Lors du tournage du documentaire : « S21 – La machine de mort khmère rouge », à la fin des années 1990, Rithy Panh fut confronté physiquement aux menaces des Khmers Rouges toujours en libertés, et qui surveillaient le tournage. Dans ce passionnant documentaire Rithy Panh montre la confrontation morale entre, l'un des rares rescapés de S-21, Vann Nath (confer son terrible témoignage : « Dans l'enfer de Tuol Sleng : L'inquisition khmère rouge en mots et en tableaux ») et des tortionnaires de S-21. Vann Nath n'a eu la vie sauve que parce qu'il était un très bon peintre et que Duch l'avait choisi pour peindre des portraits valorisant de Pol Pot, afin de mettre en place un « Culte de la personnalité » sur les modèles de : Staline, Mao et King Il-sung.
En effet, Duch avait écrit sur le dossier de Vann Nath la mention suivante : « Garder pour utiliser ».

Donc, lorsque Duch a été arrêté afin d'être jugé, Rithy Panh a demandé l'autorisation, aux juges Cambodgiens et Internationaux, d'interviewer et de filmer le chef des bourreaux, pour la postérité, comme lors du Procès des Nazis devant le Tribunal de Nuremberg. À la grande différence, qu'ici, Rithy Panh a pu interviewer Duch en tête-à-tête.
Dès le début du tournage du second documentaire : « Duch, le Maître des Forges de l'Enfer », Duch avoue sa responsabilité en tant que chef de S-21 et semble vouloir « confesser » tous ses crimes. Pourtant, en réalité, comme nous allons pouvoir le constater tout au long de ce commentaire, psychologiquement, ce n'est pas aussi simple pour lui de tout avouer (page 27) :
« Je ne reconnais pas tout ce qui est dit dans votre film, mais j'endosse toute la responsabilité en tant que directeur de S21. » Duch veut croire que la rédemption s'achète avec des mots. Il conteste la vérité historique ; puis il affirme endosser toute la responsabilité. Autrement dit : je nie ce que vous affirmez, mais je porterai le fardeau de votre vérité. »
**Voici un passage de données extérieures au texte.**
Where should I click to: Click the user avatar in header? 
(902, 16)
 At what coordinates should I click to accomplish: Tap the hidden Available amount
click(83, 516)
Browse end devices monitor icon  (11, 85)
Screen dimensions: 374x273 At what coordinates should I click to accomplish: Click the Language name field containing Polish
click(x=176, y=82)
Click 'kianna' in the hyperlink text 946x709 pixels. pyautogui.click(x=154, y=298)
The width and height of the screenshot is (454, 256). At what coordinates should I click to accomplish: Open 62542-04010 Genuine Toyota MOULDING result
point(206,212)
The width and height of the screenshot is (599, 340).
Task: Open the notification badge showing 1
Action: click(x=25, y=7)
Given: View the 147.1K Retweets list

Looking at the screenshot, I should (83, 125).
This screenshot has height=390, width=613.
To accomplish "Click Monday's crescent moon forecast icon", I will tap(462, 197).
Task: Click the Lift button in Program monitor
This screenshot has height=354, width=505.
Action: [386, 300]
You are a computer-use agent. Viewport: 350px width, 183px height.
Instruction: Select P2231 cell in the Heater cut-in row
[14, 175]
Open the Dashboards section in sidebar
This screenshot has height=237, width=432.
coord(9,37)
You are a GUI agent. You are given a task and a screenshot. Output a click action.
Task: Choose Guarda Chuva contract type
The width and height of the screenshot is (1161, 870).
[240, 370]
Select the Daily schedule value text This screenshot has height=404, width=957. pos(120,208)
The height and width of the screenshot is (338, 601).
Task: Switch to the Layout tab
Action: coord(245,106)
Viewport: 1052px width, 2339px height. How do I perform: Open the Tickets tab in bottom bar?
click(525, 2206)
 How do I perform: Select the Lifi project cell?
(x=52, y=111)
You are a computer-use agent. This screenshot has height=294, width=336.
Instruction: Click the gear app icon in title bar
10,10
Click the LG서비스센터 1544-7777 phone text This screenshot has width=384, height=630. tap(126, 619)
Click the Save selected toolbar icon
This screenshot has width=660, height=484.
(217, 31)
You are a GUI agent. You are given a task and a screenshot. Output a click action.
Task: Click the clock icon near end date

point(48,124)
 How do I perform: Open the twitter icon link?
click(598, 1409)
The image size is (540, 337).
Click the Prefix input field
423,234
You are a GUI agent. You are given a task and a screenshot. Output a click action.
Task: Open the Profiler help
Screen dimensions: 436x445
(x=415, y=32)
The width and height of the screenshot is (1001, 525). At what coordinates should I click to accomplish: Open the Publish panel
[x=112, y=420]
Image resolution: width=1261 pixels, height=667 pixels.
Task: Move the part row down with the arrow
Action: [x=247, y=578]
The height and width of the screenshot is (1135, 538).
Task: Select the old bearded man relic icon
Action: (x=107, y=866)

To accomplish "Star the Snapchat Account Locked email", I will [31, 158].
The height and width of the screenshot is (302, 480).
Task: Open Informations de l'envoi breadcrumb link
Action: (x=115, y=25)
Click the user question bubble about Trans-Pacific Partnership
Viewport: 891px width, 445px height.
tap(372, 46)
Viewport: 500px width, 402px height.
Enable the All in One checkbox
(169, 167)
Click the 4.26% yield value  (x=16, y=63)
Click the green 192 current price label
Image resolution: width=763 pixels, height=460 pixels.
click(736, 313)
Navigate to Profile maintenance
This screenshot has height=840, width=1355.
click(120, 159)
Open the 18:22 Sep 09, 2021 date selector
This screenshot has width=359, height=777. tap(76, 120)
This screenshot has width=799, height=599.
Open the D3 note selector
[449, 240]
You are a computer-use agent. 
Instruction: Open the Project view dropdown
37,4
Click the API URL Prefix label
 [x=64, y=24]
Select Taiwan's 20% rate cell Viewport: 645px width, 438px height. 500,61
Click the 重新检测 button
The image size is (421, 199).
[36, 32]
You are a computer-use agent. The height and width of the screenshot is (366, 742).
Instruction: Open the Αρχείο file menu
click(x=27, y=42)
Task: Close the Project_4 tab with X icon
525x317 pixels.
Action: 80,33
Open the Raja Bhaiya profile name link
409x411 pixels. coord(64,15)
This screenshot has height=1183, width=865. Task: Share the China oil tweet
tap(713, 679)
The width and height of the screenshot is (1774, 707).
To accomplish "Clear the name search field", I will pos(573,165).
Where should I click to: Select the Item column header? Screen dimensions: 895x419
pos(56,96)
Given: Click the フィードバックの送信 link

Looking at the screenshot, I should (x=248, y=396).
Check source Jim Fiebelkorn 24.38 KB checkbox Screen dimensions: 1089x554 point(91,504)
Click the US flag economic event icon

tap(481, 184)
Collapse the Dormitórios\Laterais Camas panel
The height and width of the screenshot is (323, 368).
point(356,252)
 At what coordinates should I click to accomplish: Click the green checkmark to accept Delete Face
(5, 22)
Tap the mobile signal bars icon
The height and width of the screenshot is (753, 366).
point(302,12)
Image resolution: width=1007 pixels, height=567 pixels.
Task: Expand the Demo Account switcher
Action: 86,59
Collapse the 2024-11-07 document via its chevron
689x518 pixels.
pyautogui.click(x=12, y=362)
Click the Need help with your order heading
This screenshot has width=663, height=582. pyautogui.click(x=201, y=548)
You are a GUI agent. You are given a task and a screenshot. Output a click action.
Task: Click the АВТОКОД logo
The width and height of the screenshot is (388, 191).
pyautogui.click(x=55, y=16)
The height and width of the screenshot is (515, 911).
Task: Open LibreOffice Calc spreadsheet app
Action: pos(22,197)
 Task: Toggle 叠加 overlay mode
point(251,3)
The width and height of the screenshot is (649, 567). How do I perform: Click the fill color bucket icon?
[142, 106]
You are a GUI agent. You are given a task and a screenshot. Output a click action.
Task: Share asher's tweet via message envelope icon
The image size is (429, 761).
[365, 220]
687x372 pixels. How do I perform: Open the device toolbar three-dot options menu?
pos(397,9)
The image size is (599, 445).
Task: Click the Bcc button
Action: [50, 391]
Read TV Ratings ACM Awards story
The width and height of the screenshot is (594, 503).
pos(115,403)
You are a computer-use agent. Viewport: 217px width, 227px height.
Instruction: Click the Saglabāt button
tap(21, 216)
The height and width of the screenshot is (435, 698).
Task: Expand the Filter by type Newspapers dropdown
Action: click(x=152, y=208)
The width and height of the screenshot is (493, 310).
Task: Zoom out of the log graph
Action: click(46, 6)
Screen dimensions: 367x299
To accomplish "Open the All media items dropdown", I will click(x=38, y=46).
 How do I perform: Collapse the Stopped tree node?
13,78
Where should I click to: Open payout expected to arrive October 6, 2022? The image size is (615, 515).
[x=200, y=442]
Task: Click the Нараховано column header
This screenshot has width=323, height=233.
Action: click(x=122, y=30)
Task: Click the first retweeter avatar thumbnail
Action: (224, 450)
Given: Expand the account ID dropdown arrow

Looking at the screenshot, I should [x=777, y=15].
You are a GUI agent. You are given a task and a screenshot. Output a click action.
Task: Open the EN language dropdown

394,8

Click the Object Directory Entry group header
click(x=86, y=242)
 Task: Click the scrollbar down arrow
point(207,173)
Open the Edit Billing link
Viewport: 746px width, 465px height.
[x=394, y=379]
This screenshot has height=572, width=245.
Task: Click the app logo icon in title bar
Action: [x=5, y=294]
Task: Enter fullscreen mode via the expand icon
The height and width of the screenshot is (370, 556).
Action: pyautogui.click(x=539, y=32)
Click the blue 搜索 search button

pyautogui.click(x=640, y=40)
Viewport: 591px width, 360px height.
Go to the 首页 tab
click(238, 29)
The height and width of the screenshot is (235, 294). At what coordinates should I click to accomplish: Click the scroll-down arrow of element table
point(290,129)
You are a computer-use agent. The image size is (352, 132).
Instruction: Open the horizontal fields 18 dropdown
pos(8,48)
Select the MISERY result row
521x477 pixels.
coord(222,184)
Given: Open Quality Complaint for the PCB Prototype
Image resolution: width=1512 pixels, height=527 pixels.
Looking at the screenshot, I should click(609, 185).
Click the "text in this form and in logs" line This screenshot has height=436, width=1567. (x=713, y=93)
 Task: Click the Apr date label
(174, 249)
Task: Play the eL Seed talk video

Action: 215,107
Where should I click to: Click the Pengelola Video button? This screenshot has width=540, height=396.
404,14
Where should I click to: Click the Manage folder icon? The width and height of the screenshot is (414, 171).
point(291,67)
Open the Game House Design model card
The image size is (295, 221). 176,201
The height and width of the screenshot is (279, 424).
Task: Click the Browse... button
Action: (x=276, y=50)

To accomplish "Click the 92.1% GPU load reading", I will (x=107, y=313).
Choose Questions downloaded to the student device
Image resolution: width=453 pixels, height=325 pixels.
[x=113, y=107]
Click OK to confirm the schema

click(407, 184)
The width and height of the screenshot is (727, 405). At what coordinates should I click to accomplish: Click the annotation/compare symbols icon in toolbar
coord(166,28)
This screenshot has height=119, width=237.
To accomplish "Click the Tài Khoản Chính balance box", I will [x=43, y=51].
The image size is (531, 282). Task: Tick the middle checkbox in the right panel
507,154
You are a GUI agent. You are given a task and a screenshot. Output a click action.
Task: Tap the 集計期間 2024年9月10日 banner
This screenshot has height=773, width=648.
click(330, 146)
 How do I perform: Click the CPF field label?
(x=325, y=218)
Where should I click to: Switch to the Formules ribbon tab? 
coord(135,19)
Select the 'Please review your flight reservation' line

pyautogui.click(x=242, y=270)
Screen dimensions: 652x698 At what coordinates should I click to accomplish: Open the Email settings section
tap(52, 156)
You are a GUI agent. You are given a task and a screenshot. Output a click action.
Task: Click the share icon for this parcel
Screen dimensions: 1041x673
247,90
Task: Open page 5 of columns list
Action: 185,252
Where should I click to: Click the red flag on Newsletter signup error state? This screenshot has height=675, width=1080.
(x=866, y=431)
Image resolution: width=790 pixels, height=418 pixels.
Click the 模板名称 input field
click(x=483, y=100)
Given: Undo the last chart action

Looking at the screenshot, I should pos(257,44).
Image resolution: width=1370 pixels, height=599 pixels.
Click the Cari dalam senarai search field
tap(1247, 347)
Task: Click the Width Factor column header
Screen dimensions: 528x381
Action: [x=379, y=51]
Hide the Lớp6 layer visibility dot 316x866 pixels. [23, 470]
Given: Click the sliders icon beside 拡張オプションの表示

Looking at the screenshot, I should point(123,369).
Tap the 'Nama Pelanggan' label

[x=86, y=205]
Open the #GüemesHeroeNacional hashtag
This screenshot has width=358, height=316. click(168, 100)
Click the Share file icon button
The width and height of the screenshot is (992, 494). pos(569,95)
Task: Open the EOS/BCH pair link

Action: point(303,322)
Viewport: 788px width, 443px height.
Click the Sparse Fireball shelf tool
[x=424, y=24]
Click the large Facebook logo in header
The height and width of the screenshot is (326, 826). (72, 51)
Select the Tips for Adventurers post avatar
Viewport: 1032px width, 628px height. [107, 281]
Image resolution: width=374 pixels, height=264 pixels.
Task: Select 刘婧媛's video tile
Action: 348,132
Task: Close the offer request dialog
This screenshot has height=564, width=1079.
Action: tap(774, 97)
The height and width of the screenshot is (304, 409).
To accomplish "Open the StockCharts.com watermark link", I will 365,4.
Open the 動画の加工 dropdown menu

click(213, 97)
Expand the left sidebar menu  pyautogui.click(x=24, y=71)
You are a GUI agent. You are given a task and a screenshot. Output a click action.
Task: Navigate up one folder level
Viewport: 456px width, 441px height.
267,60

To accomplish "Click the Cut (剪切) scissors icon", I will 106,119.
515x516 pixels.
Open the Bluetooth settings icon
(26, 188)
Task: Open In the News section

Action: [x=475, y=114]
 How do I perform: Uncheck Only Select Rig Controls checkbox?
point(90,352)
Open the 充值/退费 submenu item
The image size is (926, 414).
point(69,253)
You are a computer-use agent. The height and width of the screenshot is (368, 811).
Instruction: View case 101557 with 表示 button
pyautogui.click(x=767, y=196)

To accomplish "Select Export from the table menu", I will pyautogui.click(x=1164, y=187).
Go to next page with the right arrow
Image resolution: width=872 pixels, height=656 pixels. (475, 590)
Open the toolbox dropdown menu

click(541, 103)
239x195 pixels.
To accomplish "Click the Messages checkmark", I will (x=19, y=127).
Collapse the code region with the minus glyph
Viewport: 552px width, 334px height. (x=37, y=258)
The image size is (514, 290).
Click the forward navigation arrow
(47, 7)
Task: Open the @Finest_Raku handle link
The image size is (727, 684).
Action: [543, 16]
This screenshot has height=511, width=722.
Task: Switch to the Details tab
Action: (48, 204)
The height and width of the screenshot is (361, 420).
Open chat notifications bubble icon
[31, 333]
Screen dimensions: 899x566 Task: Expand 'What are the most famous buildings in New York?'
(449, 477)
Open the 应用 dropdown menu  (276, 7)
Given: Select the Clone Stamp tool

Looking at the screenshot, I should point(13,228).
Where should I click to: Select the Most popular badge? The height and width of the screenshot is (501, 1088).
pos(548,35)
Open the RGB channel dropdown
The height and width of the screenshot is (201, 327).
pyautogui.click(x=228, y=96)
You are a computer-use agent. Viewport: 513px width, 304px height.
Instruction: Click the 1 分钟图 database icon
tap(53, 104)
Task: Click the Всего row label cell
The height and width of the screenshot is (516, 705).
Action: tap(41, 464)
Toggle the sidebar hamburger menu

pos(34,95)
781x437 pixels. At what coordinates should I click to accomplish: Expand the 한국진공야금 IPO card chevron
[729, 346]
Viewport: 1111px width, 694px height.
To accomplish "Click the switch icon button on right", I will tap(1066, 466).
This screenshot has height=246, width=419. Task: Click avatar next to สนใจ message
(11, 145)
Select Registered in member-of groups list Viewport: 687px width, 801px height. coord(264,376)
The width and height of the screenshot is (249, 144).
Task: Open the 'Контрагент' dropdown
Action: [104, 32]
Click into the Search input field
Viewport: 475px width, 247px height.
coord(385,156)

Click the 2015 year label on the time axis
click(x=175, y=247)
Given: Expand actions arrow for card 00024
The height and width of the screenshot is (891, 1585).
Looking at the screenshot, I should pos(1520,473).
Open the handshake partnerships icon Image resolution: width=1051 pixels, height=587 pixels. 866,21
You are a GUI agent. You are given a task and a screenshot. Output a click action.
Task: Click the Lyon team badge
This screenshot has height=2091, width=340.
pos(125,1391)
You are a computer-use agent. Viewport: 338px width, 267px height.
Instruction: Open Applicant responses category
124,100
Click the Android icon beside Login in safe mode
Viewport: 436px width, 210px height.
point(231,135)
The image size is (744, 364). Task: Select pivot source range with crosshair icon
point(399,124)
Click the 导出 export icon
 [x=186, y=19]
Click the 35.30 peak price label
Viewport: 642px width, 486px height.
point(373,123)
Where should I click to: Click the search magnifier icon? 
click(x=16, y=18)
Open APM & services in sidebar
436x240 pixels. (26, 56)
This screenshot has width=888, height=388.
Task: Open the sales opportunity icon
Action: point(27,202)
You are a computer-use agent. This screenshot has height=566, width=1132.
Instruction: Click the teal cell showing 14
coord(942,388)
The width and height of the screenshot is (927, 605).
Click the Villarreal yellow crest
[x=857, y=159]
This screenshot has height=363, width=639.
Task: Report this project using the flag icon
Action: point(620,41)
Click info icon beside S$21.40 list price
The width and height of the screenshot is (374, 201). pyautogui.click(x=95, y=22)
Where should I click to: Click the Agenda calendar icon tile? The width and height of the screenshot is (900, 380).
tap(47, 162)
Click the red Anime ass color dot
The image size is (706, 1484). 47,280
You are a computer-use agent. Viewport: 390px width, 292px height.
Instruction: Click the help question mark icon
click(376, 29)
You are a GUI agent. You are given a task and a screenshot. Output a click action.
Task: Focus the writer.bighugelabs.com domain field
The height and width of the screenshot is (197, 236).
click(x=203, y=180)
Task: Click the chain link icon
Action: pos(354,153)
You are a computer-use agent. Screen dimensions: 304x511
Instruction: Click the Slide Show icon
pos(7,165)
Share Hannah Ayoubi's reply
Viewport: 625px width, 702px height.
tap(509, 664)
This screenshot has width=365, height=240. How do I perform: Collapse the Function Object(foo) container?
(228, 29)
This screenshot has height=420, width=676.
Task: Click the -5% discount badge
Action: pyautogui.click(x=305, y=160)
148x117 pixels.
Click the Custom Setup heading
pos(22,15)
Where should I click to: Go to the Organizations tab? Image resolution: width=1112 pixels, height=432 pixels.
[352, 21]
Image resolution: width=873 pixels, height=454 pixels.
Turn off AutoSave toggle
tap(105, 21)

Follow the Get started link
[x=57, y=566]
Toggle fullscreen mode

La voix de Duch est douce et posée. Mais parfois, touché au vif par Rithy Panh, il s'emporte avant de se calmer à nouveau…
Rithy Panh tente alors d'élucider le principe hallucinant des interrogatoires destinés à extirper de faux aveux aux victimes (page 35) :
« Moi : Les dirigeants savent que les aveux sont faux ?
Duch : Je sais ! Je sais ! Cela m'inquiète ! Depuis M13, je veux comparer avec la vérité, mais comment faire ?
Moi : Donc tout le monde sait que les aveux sont faux ?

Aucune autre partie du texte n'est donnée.